GIVEN INSTRUCTION: Copy each of the rows below word for word, with no changes.

____

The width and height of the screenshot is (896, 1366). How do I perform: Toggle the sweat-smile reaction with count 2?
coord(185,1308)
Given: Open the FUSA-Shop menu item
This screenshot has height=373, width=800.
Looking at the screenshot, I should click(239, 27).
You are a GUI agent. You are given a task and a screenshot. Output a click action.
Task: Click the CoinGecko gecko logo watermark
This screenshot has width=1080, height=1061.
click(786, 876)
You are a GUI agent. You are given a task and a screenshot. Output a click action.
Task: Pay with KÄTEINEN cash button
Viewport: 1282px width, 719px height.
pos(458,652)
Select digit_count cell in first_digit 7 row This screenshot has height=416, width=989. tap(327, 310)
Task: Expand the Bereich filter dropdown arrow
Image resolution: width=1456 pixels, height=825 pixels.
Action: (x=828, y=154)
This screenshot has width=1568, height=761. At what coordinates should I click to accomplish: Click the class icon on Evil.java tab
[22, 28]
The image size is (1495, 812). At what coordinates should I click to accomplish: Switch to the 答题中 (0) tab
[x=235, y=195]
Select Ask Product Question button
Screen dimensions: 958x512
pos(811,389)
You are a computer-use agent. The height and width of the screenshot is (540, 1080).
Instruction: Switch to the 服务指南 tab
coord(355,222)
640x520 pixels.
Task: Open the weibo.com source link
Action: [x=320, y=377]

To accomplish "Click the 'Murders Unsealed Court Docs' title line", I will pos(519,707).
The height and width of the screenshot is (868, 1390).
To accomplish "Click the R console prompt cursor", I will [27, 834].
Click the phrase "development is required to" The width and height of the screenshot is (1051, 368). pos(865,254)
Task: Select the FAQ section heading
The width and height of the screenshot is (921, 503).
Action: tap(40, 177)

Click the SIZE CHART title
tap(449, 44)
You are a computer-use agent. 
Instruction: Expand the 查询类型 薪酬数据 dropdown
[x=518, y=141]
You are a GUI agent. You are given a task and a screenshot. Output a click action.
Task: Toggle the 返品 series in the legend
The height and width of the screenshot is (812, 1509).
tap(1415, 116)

____

RESULT OF THIS TASK:
The width and height of the screenshot is (896, 1366). How do I perform: Toggle the sweat-smile reaction with count 2?
coord(185,1308)
Given: Open the FUSA-Shop menu item
This screenshot has height=373, width=800.
Looking at the screenshot, I should click(239, 27).
You are a GUI agent. You are given a task and a screenshot. Output a click action.
Task: Click the CoinGecko gecko logo watermark
This screenshot has width=1080, height=1061.
click(786, 876)
You are a GUI agent. You are given a task and a screenshot. Output a click action.
Task: Pay with KÄTEINEN cash button
Viewport: 1282px width, 719px height.
pos(458,652)
Select digit_count cell in first_digit 7 row This screenshot has height=416, width=989. tap(327, 310)
Task: Expand the Bereich filter dropdown arrow
Image resolution: width=1456 pixels, height=825 pixels.
Action: (x=828, y=154)
This screenshot has width=1568, height=761. At what coordinates should I click to accomplish: Click the class icon on Evil.java tab
[22, 28]
The image size is (1495, 812). At what coordinates should I click to accomplish: Switch to the 答题中 (0) tab
[x=235, y=195]
Select Ask Product Question button
Screen dimensions: 958x512
pos(811,389)
You are a computer-use agent. The height and width of the screenshot is (540, 1080).
Instruction: Switch to the 服务指南 tab
coord(355,222)
640x520 pixels.
Task: Open the weibo.com source link
Action: [x=320, y=377]

To accomplish "Click the 'Murders Unsealed Court Docs' title line", I will pos(519,707).
The height and width of the screenshot is (868, 1390).
To accomplish "Click the R console prompt cursor", I will [27, 834].
Click the phrase "development is required to" The width and height of the screenshot is (1051, 368). pos(865,254)
Task: Select the FAQ section heading
The width and height of the screenshot is (921, 503).
Action: tap(40, 177)

Click the SIZE CHART title
tap(449, 44)
You are a computer-use agent. 
Instruction: Expand the 查询类型 薪酬数据 dropdown
[x=518, y=141]
You are a GUI agent. You are given a task and a screenshot. Output a click action.
Task: Toggle the 返品 series in the legend
The height and width of the screenshot is (812, 1509).
tap(1415, 116)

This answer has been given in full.